Couples Therapy: Myths and Reality

Many misconceptions about couples therapy get in the way of couples seeking help. Ruth Jampol PhD, an EFT therapist, lists some common myths and truth about them.

1. The therapist will take sides.

An Emotionally Focused Couples (EFT) therapist is trained to recognize how both partners contribute to their dance of anger or disconnection. Successful therapy invariably requires each partner to understand his or her role in the couple’s distress.

2. The therapist will tell us we should break up.

The role of an EFT therapist is to help couples understand how their relationship has gone wrong and to guide them- for as long as they are willing to try- in how to repair it. The decision of whether to stay in a relationship always belongs to the couple.

3. We are too far gone; the situation is hopeless.

Many couples worry that their problems have gone on so long, there is no hope of improving their relationship. But even long-standing problems can be resolved with EFT therapy. The intensity of anger also does not necessarily indicate that a relationship can’t be improved. The only clear sign that EFT therapy won’t help is if one or both partners have become so disengaged they are no longer willing to try.

4. Talking about our problems will make things worse.

Many couples have experienced that their own attempts to talk about their problems have made things worse, so this concern is understandable. They may even have had previous experiences in therapy where talking did make things worse. However, an EFT therapist is trained to create a safe space where problems can be discussed productively. In many cases, the therapist will be able to help partners see each other’s struggles in new ways that open the door to healing and reconciliation.

5. Couples therapy is a waste of time and does not work.

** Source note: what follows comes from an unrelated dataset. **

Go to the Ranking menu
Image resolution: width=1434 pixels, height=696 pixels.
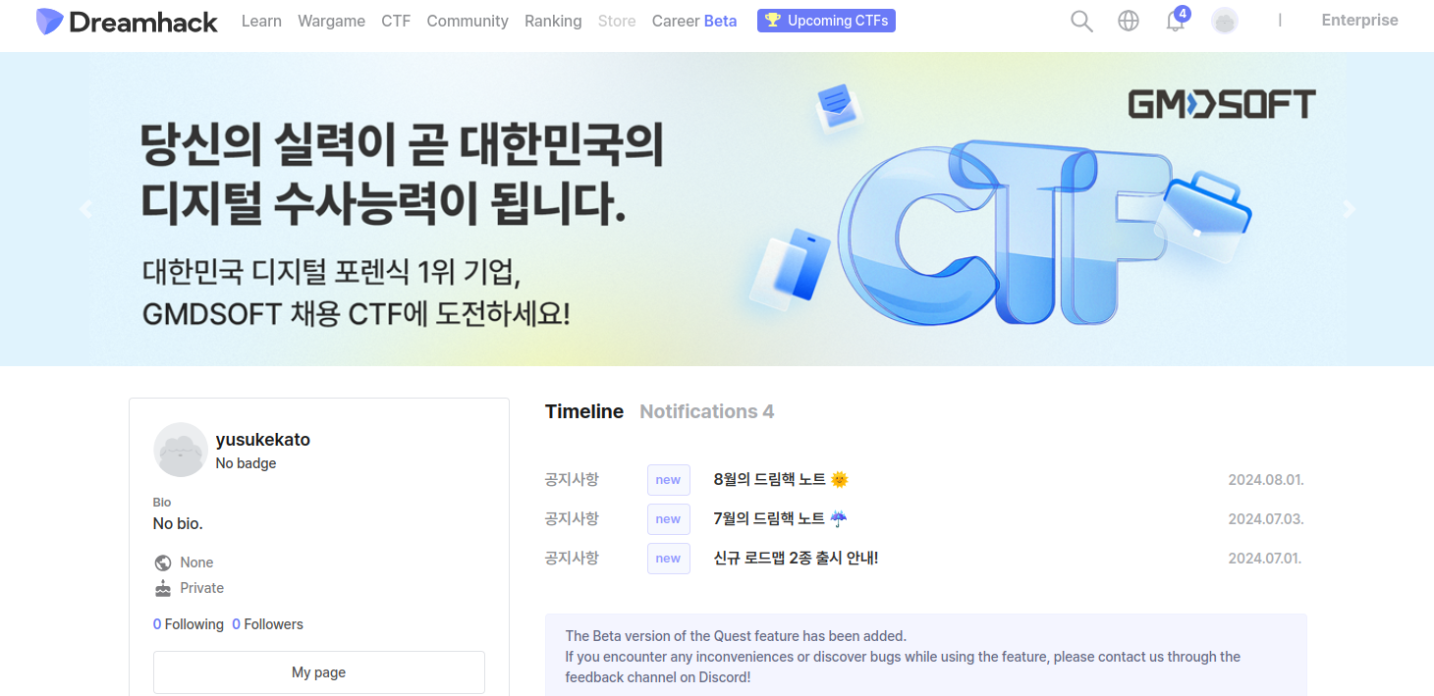553,22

EFT has years of research demonstrating its effectiveness in helping couples improve their relationships, and follow-up studies show these improvements are long lasting. EFT is is one of a handful of couples therapies designated as empirically supported by the American Psychological Association.  A therapist trained in EFT is guided by a roadmap that has one of the strongest track records in helping distressed couples.

6. We (or he or she) need individual therapy first.

A growing body of evidence suggests that successful couples therapy can actually reduce an individual’s symptoms of depression, anxiety, posttraumatic stress, and other psychological disorders. At the very least, a stronger, more supportive relationship will reduce the suffering both partners experience when one partner is struggling with a psychological disorder. Couples therapy may not be the only treatment needed when a partner has significant psychological symptoms, but when the relationship has suffered, it is often the best place to start.